W takich warunkach wychowała się Imane Khelif. Wuj pięściarki pokazał przejmujące zdjęcie domu

Imane Khelif szybko stała się międzynarodową sensacją. Niedawno jej wuj postanowił zdradzić, w jakich warunkach niegdyś mieszkała sportsmenka. Jej historia chwyta za serce.

Imane Khelif w ostatnich dniach musiała zmierzyć się z falą hejtu. Wszystko za sprawą filmów z walki na igrzyskach olimpijskich w Paryżu, którą stoczyła z Angelą Cerini. Włoszka przerwała starcie po 26. sekundach, twierdząc, że nigdy nie przyjęła tak mocnych ciosów i nie podziękowała za walkę. Po porażce postanowiła przeprosić za swoje zachowanie Algierkę. Zaczęto jednak zarzucać Khelif zakłamanie dotyczące płci. Podczas zeszłorocznych mistrzostw świata w boksie kobiet, Khelif została wykluczona z rywalizacji przez Międzynarodową Federację Bokserską (IBA). Jak twierdzili organizatorzy, pięściarka "nie przeszła testów kwalifikacyjnych dotyczących płci", rzekomo z powodu zbyt wysokiego poziomu testosteronu. Pod koniec lipca 2024 roku Międzynarodowy Komitet Olimpijski (MKOI) orzekł, że bokserka jest kobietą i ma prawo rywalizować z innymi kobietami. Niedawno dziennikarze "Al Arabiya" wybrali się do jej rodzinnej miejscowości Biban Mesbah w Algierii znajdującej się nieopodal miasta Tijarat.

Zobacz wideo Dorota Borowska przerywa milczenie po odwieszeniu przez Trybunał Arbitrażowy. "Wiedziałam, że jestem niewinna"

Tak mieszkała Imane Khelif. Wszystko pokazała telewizja 

Wszystko za sprawą jej wuja, którym im opowiedział o życiu Imane Khelif. To właśnie w Biban Mesbah rozpoczęła się kariera bokserki. Zgodnie z tym, co ujawnił jej krewny, bokserka była w stanie pokonać ponad dwugodzinną trasę na piechotę, by dostać się na siłownię, lub oczekiwała wiele godzin na przyjazd autobusu - wszystko dla pasji, jaką okazał się boks. Wówczas żyła w bardzo skromnych warunkach, jednak nie zamierzała rezygnować z marzeń. 

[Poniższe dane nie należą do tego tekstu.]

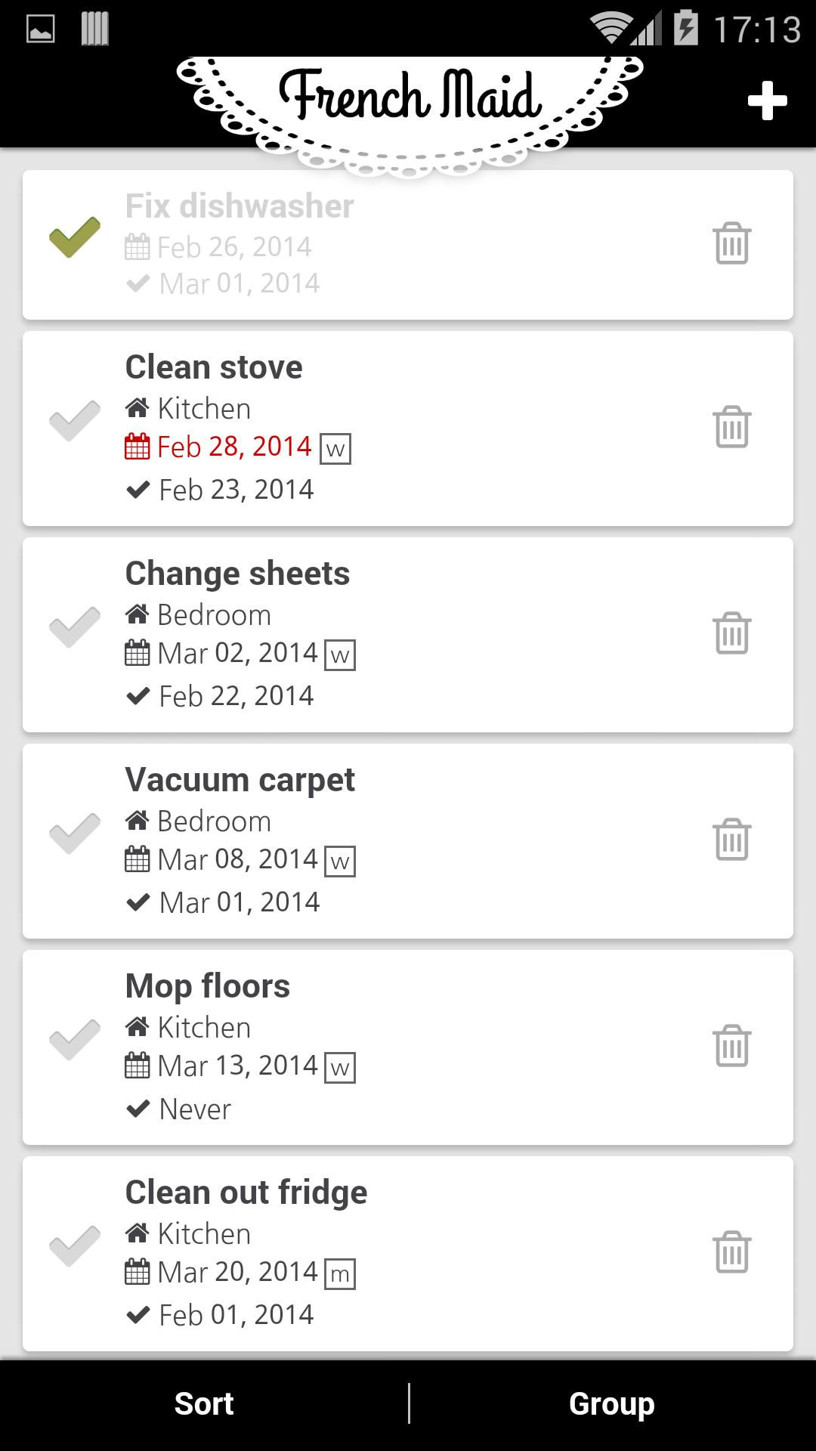Open the Clean out fridge task title
The height and width of the screenshot is (1451, 816).
246,1193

Jak relacjonował, Imane Khelif dorastała w środowisku, w którym żadna z młodych dziewcząt nie była przymierzana do tego, by zawodowo uprawiać sport. Dziewczęta w Algierii, szczególnie te mieszkające w mniejszych miejscowościach są wychowywane w zgodzie z religią i przygotowywane do zamążpójścia.

Tutejsi ludzie nie akceptują pomysłu boksowania przez dziewczynę. Nawet jej ojciec się nie zgadzał i walczył o to. Chciał ją widzieć jak każdą inną kobietę z wioski lub dziewczynę, czekającą na pana młodego i wychodzącą za mąż. Prosiłem go, by pozwolił jej na uprawianie ulubionego hobby, jakim jest sport

- powiedział wujek Imane Khelif dla "Al Arabiya".

Imane Khelif jest już w finale! Wymowne słowa po walce

Pięściarka jest już w finale turnieju do 66 kg na igrzyskach olimpijskich. Po półfinałowym pojedynku Khelif odniosła się do krytyki i podejrzeń, z jakimi spotkała się w trakcie Igrzysk Olimpijskich. "Nie przejmuję się. Teraz całkowicie skupiam się na finale, który będzie walką na najwyższym możliwym poziomie. Mam nadzieję, że w tym pojedynku zaprezentuję cały swój talent. Wszystko, co mnie teraz interesuje, to utrzymanie tego poziomu. Poziomu, który prezentuję dla ludzi, którzy na to zasługują. Wiem, że jestem utalentowaną osobą i cały swój talent oddaję moim rodakom. Dedykuję swój sukces wszystkim Algierczykom, światowi arabskiemu i tym, którzy mnie wspierają. Jesli Bóg pozwoli, to kryzys i krytyka, które mnie spotkały, zakończą się złotym medalem. To byłaby najlepsza odpowiedź na wszystko" - powiedziała Khelif.